According to Ukrainian minister of internal affairs Ihor Klymenko, no fewer than 87 glide-bombs struck populated areas in Kherson Oblast on Nov. 5. It was “the largest number of glide-bombs that Russian forces have launched to date since Russia’s full-scale invasion of Ukraine,” the Institute for the Study of War in Washington, D.C. concluded.

“There are most likely no undamaged residential buildings left in Krynky,” the independent Conflict Intelligence Team noted.

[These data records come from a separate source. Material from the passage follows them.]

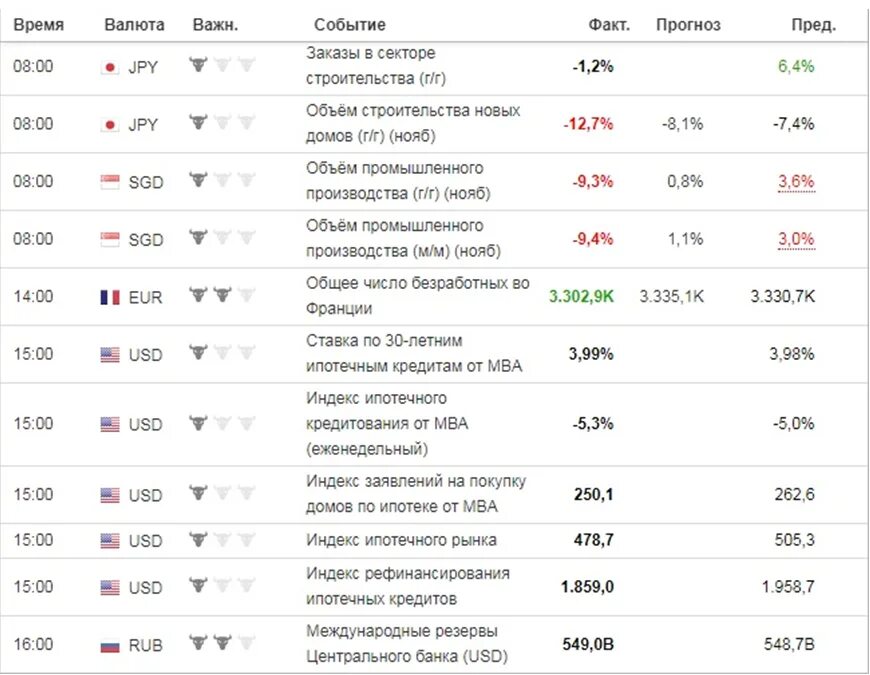Image resolution: width=870 pixels, height=675 pixels.
Task: Click the US flag in the Индекс рефинансирования row
Action: coord(110,587)
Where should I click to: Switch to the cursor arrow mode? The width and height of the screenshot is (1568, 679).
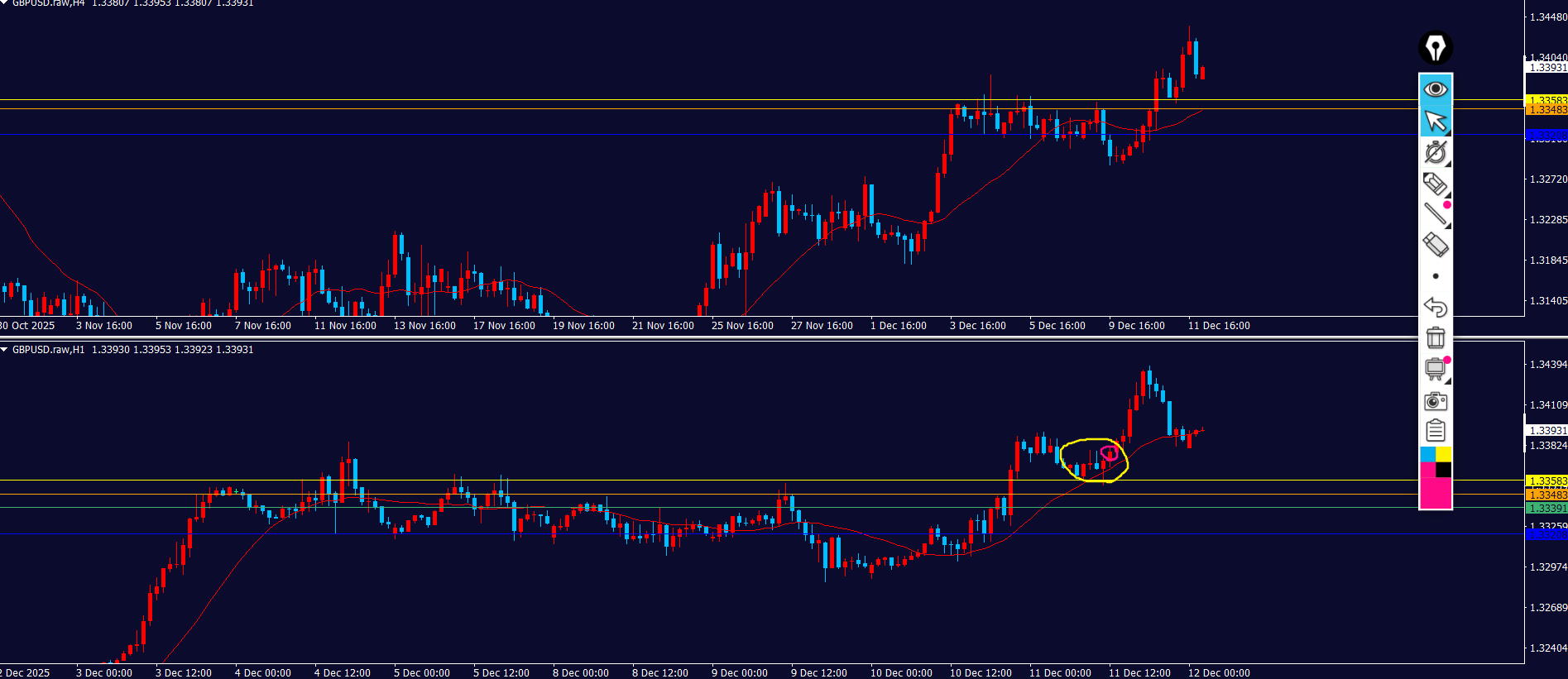coord(1435,121)
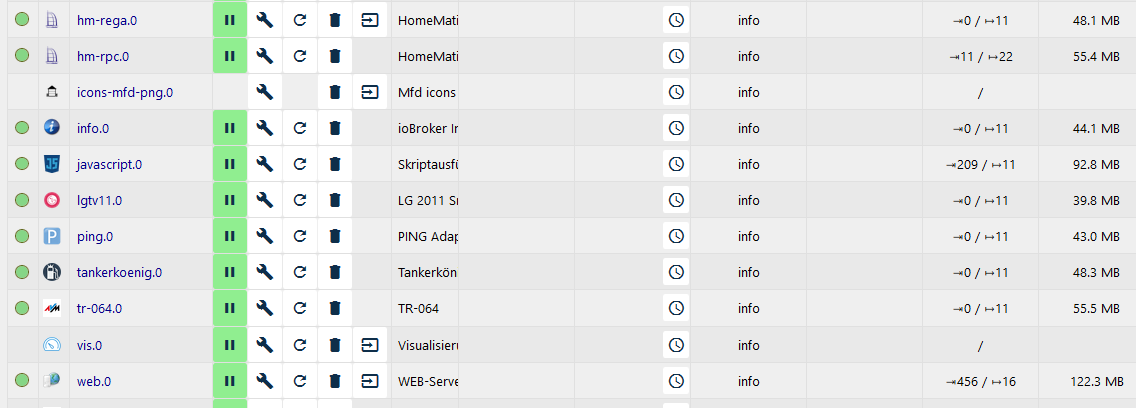
Task: Delete the lgtv11.0 instance
Action: (x=335, y=200)

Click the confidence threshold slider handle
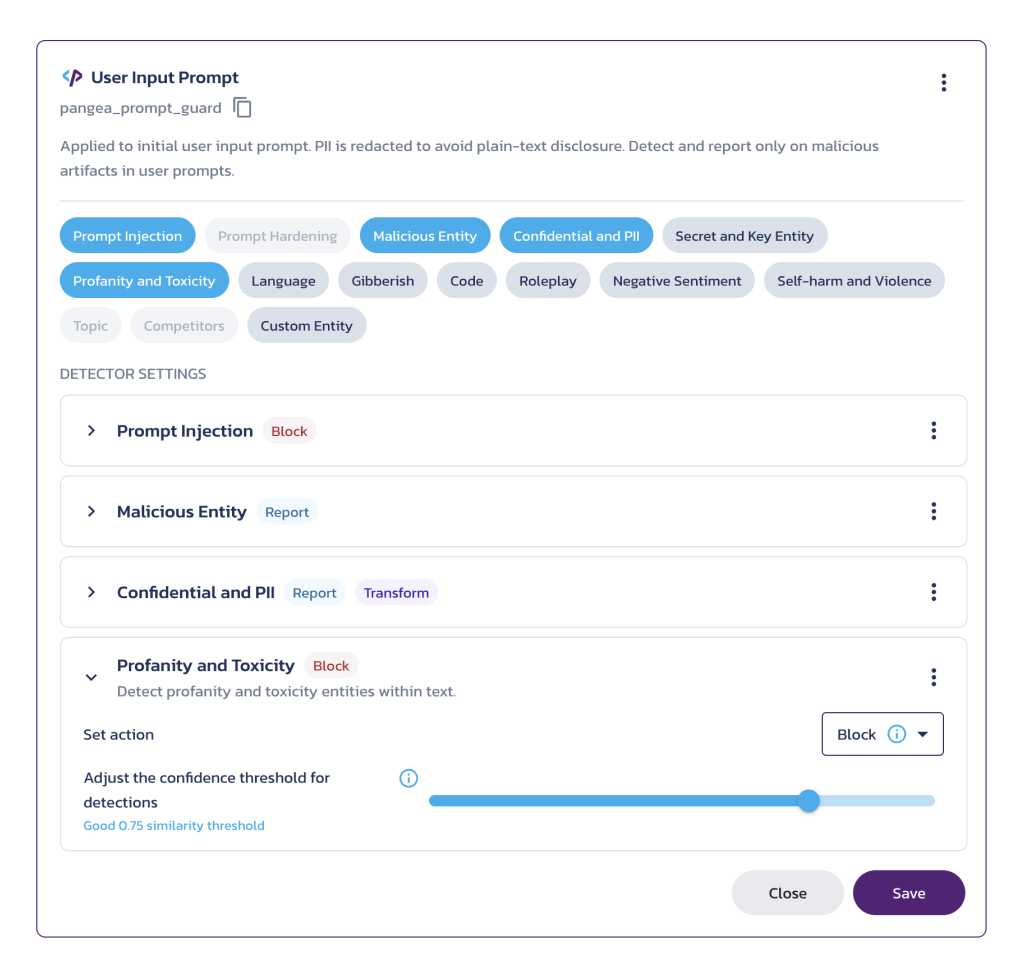[x=809, y=800]
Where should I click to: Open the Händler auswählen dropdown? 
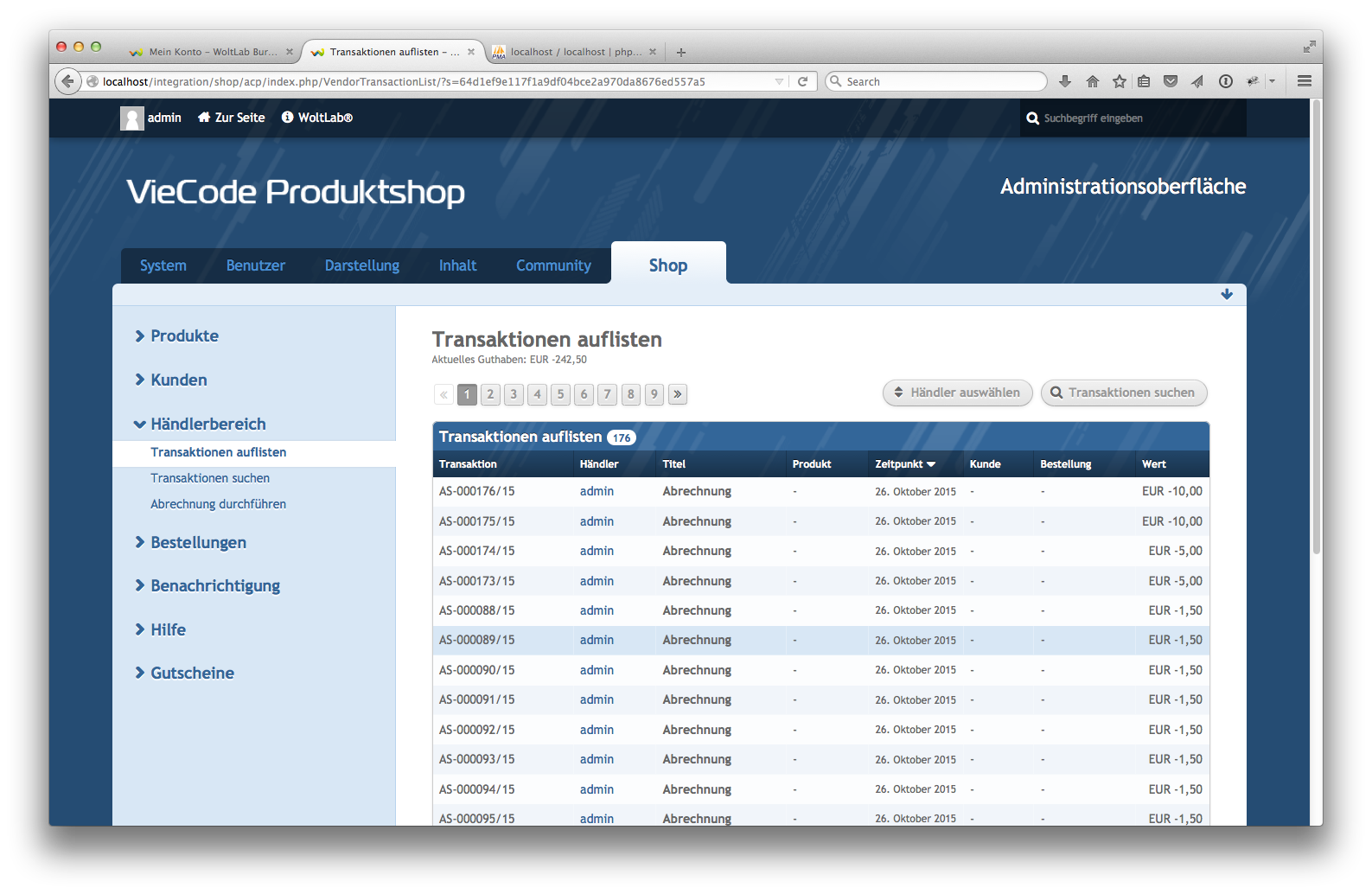pyautogui.click(x=957, y=393)
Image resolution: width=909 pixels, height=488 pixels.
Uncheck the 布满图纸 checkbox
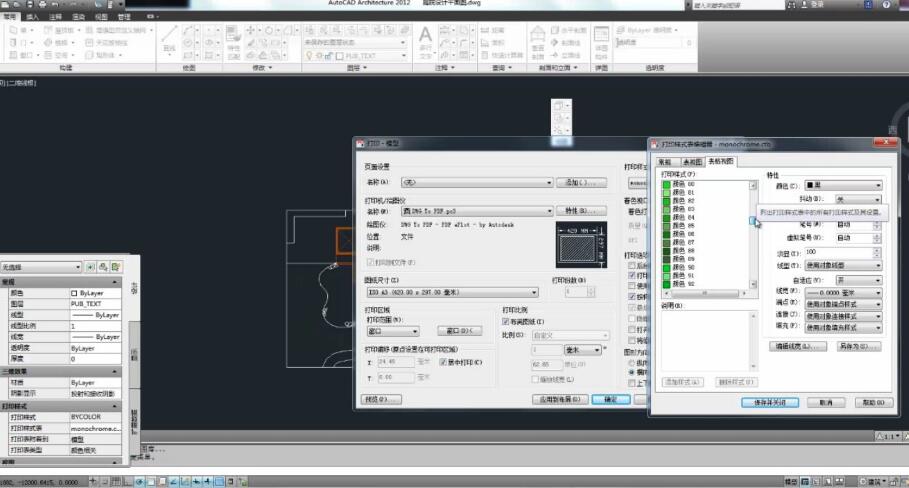507,322
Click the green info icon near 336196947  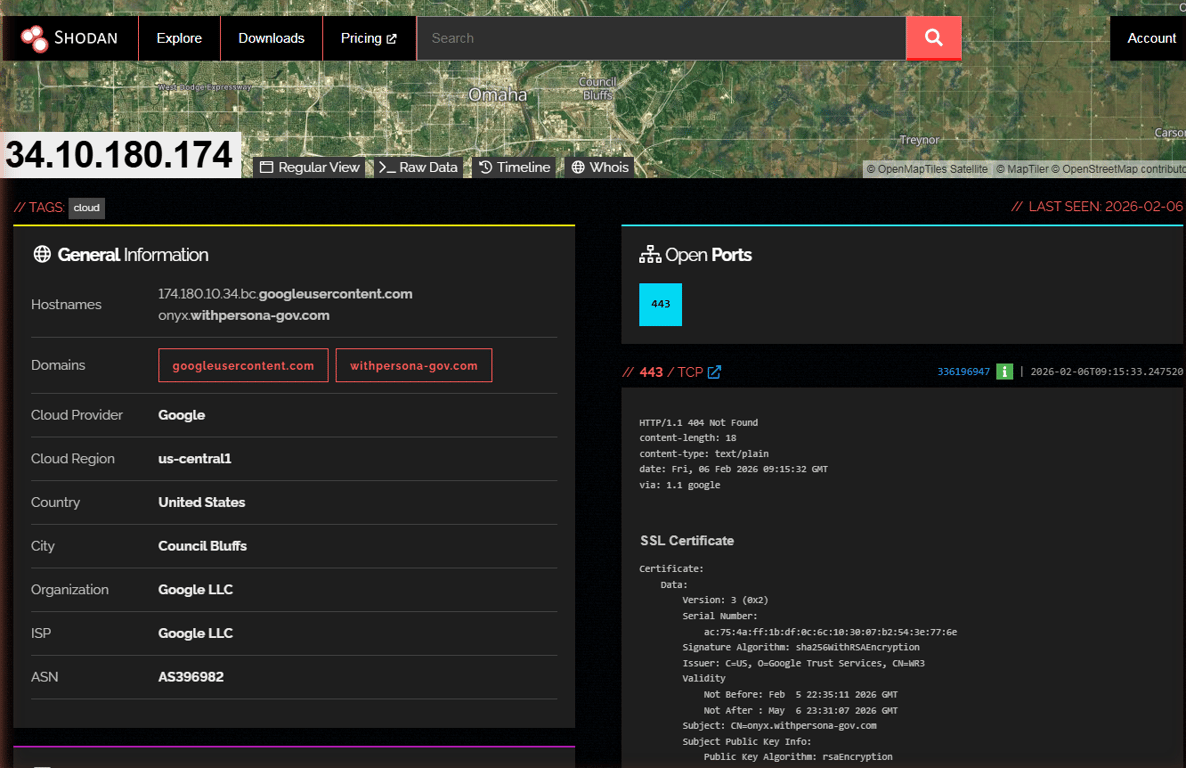1004,372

While Ukrainian drone-operators control the air directly over Krynky, largely thanks to intensive efforts by Ukrainian electronic-warfare troops to jam Russia’s own drones, this local control doesn’t extend across southern Kherson. Russian pilots clearly have no trouble closing to within 25 miles of the Dnipro in order to lob their glide-bombs.

The Ukrainian air force protects northern Kherson with S-300 surface-to-air missile batteries. We know this because the Russians recently knocked out at least one Ukrainian S-300 launcher in the oblast.

But the 75-mile-range S-300s apparently aren’t close enough to Krynky, or dense enough in their coverage, to protect the Dnipro bridgehead. It’s not for no reason that Ukrainian president Volodymyr Zelenksy last week promised to reinforce the air-defenses in the area.

These extra defenses could make the difference between victory and defeat for the Ukrainian marines clinging to their bridgehead in Krynky."